- Клиент возмущался после этого?
- Нет-нет. Они были абсолютно добродушны, так сказать, понимающие. Вообще наши мужчины, именно этот контингент не очень имущий, им совершенно было наплевать на стрижку как таковую. Стрижка в Советском Союзе - это что-то омерзительное. Женская, ещё более-менее. Потому что всё-таки женщина и красота, женщина и уход за собой - это вещи сопряжённые. Но мужчины, которые должны были быть чуть менее страшными, чем обезьяна и такими же вонючими, в лучшем случае политыми дешевыми одеколонами, такими, как "Шипр", "В полёт" и "Тройной"...
- А инструмент?
- Были, конечно, советские ножницы за два рубля пятьдесят копеек с пластиковыми зелёными кольцами, но они стригли всё, что угодно, только не волосы. Заламывали, закусывали прядь, но не перестригали, не отстригали.
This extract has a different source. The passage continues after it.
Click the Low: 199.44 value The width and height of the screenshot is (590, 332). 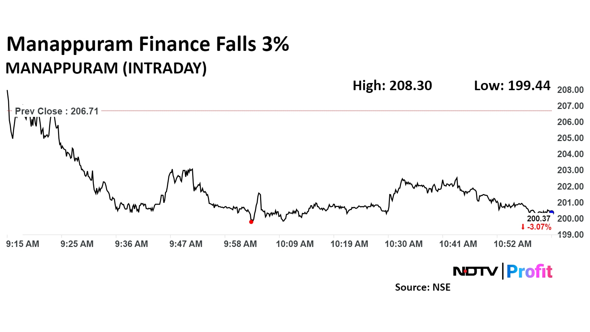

Хороший инструмент надо было покупать, и он очень дорого стоил. Знаменитая фирма "Золинген" выпускала блестящие ножницы, но они тогда стоили сто двадцать рублей, притом, что зарплата парикмахера была восемьдесят. Так ещё достать их нужно было, эти ножницы.
- Придержать, - подсказал я.
- Да-да-да, - засияла Таня. - Впоследствии став уже женским мастером, когда только начала зарабатывать себе клиентуру, у меня появились женщины, очень редко, но выезжавшие за рубеж. Я им записывала, что бы мне хотелось, и они привозили. Фирма "Золинген", марка ножниц "Тондео". Расческу обрисовывала на бумаге, какую привезти. Всё оттуда.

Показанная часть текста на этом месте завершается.